The family were less enthusiastic but Millett now concedes that they were more supportive than she realised. She found this out the hard way, when she and her mother tried to rescue her Aunt Mig from a similar quandary in 1993. This time they lost. Two weeks after her aunt was judged incompetent, she was dead. Three weeks later, Helen Millett died, too.

It took Kate eight years to write about this, her greatest ever failure, and it is “not a happy book. The rights of the aged are being abridged,” she says. “The pharmaceutical industry is making one more fortune from this.” And the scandal is that no one seems to mind. Did I know that commitment proceedings in the US take on average three to five seconds?

Underlying all this is Millett’s anxiety about her own long-term prospects. Her only steady income comes from her Christmas tree business at her farm in upstate New York. She has no children, so if she ever finds herself in her mother’s situation, she will have to depend on friends.

That may be all the insurance she needs, as she seems to have thousands. For a start, there is the artists’ colony she runs on her farm. Then there are her co-conspirators in the anti-psychiatry movement and the prison reform movement and the campaign against torture. The best thing about being a freewheeler is that she can say what she pleases because “nobody’s giving me a chair in anything. I’m too old, mean and ornery. Everything depends on how well you argue.”

This is why, if she were starting out today, she would train as a lawyer. Her biggest regret when she thinks back to the women’s movement in the 70s is that “we got nothing on paper”. Think about the first generation of feminists in the 20s, she says. They got the vote, property rights, education rights and more. “And what did we get? We got gay rights, which was as much thanks to gay men as women. And we got abortion, but we lose it every afternoon.”

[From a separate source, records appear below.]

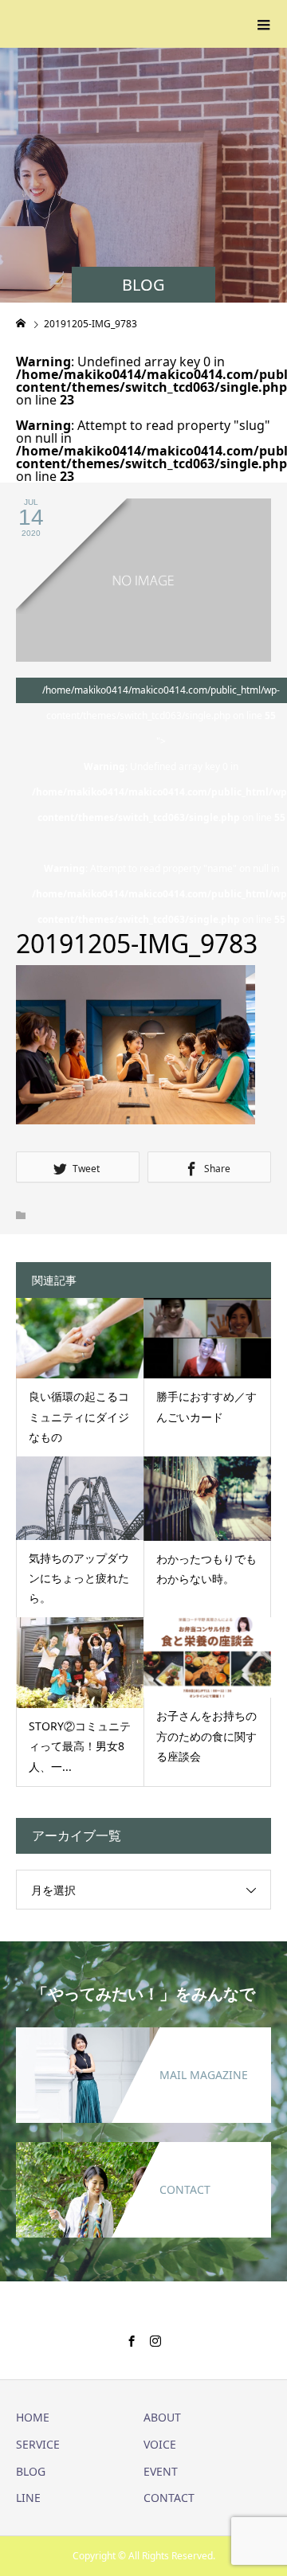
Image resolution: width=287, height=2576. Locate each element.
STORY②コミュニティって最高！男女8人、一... (80, 1745)
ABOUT (162, 2417)
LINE (28, 2497)
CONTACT (169, 2497)
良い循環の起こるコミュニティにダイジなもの (79, 1416)
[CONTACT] (143, 2151)
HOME (32, 2417)
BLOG (30, 2471)
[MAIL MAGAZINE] (143, 2036)
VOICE (160, 2444)
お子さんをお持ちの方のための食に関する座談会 (206, 1735)
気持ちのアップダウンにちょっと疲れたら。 (79, 1577)
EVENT (161, 2471)
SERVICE (38, 2444)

Still, you have to take the long view. “You see, there are two sides of feminism. There are women’s rights and there is social feminism.” Social feminism is all the other social issues you notice once you begin to think about women’s rights. Not because you are intrinsically more caring but because “the very mechanisms of powerlessness” become visible. “Feminism is a very transformative thing, whether intended or not. And that is when society loses its patience.”

Which is sort of where we are now, in Millett’s opinion. Society has lost its patience. So why isn’t she more downhearted? She smiles and says it’s because she is having too much fun. “I love making trouble. It’s a wonderful job. You don’t get paid but you have a lot of adventures.”

Mother Millett is published today by Verso.